Frequently Asked Questions

What does USD/KRW mean?

USD/KRW is the number of Korean won it takes to buy one US dollar. If USD/KRW is 1,400, then one dollar costs 1,400 won. When that number rises the won is getting weaker (each won buys fewer dollars); when it falls the won is getting stronger.

Why does the Korean won move so much?

The won floats freely and is highly sensitive to global trade and capital flows. It reacts to the gap between US Federal Reserve and Bank of Korea interest rates, Korea's export and current-account performance, the semiconductor cycle, the global strength of the dollar (DXY), and risk-on versus risk-off sentiment that drives foreign money in and out of the KOSPI.

Is a strong won or a weak won better?

Neither is universally good. A strong won makes imports, overseas travel and foreign goods cheaper for Koreans and lowers imported inflation. A weak won makes Korean exports such as chips and cars more competitive abroad and boosts exporters' earnings. Policymakers generally prefer stability over a fixed direction.
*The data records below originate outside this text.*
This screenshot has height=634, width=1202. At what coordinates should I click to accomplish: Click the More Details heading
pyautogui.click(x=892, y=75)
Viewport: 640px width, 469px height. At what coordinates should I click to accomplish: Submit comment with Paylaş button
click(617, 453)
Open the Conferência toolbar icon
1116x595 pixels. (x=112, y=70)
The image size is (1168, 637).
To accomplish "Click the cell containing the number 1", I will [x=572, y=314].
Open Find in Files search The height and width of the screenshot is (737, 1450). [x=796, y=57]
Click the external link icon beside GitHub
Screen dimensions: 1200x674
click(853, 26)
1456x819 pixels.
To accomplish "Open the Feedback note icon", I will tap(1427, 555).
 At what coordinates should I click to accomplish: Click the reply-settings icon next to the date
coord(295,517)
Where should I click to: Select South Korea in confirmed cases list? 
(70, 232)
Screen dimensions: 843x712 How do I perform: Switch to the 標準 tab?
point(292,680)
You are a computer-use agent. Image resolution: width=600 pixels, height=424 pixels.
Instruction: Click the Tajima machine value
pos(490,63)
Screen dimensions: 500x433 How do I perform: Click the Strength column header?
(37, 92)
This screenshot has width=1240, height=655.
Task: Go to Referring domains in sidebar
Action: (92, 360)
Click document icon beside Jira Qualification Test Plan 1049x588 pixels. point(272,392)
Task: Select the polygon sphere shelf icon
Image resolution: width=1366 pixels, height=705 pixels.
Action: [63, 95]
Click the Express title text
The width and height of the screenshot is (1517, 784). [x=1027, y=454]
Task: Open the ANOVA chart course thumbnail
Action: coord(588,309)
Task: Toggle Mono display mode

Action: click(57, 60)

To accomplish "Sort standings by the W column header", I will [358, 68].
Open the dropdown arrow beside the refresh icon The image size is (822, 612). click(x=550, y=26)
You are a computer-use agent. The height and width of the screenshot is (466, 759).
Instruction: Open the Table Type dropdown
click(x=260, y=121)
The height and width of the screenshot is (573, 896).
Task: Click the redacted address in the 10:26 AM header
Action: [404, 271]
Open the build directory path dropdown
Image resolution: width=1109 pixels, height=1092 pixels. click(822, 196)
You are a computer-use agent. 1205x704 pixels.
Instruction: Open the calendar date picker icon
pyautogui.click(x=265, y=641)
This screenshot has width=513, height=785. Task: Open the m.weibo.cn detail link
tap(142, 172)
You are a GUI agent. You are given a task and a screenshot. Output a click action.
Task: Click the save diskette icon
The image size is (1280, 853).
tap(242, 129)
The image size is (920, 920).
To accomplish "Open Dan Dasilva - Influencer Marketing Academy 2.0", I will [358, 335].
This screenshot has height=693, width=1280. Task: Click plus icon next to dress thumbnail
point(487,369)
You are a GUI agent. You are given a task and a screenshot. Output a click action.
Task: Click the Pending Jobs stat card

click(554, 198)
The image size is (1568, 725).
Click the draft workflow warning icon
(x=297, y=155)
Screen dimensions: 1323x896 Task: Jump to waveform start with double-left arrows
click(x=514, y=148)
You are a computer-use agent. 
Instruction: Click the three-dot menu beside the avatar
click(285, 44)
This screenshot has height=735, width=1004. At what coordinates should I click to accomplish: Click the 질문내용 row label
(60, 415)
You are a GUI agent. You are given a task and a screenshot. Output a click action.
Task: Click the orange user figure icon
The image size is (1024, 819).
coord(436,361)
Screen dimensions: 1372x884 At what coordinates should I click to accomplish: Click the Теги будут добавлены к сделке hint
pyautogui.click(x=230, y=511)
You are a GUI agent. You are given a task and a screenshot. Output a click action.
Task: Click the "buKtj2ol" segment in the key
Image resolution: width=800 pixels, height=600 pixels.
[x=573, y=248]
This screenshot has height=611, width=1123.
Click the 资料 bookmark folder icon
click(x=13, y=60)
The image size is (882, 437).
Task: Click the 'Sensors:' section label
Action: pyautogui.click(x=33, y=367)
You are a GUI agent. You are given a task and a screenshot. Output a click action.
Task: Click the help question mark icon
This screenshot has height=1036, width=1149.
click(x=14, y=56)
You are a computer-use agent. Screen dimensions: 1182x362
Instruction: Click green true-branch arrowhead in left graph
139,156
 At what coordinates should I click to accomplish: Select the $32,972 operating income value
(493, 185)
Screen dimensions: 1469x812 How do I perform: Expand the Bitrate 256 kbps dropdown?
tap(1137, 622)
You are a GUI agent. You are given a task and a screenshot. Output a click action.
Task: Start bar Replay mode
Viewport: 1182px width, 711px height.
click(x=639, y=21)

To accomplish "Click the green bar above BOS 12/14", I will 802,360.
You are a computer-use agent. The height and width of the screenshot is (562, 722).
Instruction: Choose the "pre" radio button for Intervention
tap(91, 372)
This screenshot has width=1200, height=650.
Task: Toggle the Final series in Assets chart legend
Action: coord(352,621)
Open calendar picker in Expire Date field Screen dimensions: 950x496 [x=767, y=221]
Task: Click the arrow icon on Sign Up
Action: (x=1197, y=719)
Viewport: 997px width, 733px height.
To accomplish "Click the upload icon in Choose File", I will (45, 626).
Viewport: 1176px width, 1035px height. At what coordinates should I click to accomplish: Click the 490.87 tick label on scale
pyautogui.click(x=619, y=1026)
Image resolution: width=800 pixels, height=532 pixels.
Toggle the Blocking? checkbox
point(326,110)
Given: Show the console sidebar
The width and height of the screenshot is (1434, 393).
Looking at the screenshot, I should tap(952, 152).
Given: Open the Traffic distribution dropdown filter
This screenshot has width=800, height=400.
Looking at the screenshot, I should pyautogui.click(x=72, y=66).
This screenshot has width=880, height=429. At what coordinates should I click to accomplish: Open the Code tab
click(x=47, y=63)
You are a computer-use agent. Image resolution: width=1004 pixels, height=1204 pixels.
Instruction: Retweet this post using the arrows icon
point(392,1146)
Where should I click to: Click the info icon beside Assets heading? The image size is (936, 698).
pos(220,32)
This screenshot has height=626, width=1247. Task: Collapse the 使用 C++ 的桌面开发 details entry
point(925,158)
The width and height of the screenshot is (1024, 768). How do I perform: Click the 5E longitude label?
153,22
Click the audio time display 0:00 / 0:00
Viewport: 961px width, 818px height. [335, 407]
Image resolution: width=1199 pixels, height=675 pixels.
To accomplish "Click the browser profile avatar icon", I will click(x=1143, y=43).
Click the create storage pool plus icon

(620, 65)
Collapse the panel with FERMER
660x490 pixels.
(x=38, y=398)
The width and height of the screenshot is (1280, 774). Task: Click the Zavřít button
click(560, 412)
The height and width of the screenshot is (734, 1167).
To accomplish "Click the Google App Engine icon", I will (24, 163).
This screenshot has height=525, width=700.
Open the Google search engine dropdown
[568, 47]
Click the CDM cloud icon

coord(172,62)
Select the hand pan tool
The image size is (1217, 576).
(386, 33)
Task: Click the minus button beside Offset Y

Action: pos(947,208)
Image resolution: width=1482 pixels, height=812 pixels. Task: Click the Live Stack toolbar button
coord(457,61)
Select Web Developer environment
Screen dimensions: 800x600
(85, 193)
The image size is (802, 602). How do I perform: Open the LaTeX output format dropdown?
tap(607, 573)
What is the mid-market rate?

The mid-market or interbank rate is the midpoint between the buy and sell prices that large banks trade at. It is the fairest reference rate, but it is not what you personally receive. Banks, kiosks and apps add a spread or margin, so your retail rate is typically 0.5 to 4 percent worse.

Who sets the Korean won exchange rate?

No single body sets it. The won trades on a free-floating market where supply and demand among banks, exporters, importers and investors determine the price. The Bank of Korea does not peg the rate but can intervene to smooth excessive volatility.

How volatile is the Korean won?

The won is one of the more volatile major Asian currencies because Korea is a small, open, export-driven economy. USD/KRW can move 1 to 2 percent in a single day around major data or central-bank events, and over recent years it has traded roughly between 1,300 and 1,600 won per dollar.